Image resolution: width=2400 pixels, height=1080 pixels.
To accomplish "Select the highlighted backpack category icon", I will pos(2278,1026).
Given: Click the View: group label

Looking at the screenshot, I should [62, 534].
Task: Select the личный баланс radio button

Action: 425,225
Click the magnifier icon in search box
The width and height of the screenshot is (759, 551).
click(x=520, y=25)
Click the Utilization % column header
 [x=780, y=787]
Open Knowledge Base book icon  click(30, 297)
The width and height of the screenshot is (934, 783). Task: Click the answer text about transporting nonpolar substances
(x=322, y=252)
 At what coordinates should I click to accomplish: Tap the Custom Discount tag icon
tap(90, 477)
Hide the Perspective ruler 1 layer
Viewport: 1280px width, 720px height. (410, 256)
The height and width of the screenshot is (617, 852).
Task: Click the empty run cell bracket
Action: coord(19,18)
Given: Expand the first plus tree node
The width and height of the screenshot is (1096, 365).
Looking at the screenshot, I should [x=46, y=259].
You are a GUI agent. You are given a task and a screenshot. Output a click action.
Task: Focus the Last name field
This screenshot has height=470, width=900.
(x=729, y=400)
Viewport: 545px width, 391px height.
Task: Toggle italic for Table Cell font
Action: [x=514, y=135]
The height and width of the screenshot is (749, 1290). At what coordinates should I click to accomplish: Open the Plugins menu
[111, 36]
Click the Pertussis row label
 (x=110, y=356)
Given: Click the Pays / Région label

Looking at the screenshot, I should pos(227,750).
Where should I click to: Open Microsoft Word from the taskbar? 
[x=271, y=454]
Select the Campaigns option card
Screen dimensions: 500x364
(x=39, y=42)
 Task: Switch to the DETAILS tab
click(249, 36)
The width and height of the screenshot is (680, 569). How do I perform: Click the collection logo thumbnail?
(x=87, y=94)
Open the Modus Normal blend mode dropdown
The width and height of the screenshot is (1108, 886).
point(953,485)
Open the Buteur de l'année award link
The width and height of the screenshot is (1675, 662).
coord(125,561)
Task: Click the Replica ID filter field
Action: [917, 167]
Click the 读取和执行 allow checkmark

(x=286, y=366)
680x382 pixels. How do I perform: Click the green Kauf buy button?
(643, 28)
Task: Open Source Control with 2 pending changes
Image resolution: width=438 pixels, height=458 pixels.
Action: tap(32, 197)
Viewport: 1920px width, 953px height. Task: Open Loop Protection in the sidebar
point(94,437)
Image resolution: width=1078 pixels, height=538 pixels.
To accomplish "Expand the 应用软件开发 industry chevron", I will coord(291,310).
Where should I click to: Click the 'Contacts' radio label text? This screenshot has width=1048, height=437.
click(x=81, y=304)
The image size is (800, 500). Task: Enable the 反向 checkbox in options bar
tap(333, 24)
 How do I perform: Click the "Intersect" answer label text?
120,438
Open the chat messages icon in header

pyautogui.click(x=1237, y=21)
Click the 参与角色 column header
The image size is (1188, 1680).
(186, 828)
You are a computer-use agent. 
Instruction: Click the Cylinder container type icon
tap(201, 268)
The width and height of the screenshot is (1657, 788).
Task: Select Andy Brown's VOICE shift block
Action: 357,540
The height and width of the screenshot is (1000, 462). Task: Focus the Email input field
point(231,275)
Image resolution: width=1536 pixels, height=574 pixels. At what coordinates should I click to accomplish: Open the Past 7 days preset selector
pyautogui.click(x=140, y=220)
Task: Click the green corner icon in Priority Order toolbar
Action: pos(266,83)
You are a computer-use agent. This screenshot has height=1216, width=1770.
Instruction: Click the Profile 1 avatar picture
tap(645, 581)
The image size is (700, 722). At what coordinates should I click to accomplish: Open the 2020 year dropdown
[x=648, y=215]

┄┄┄┄┄┄┄┄┄┄

_What to do_
Count how many lines of the listing above include "will" and report that number alone.

_Finished task_
2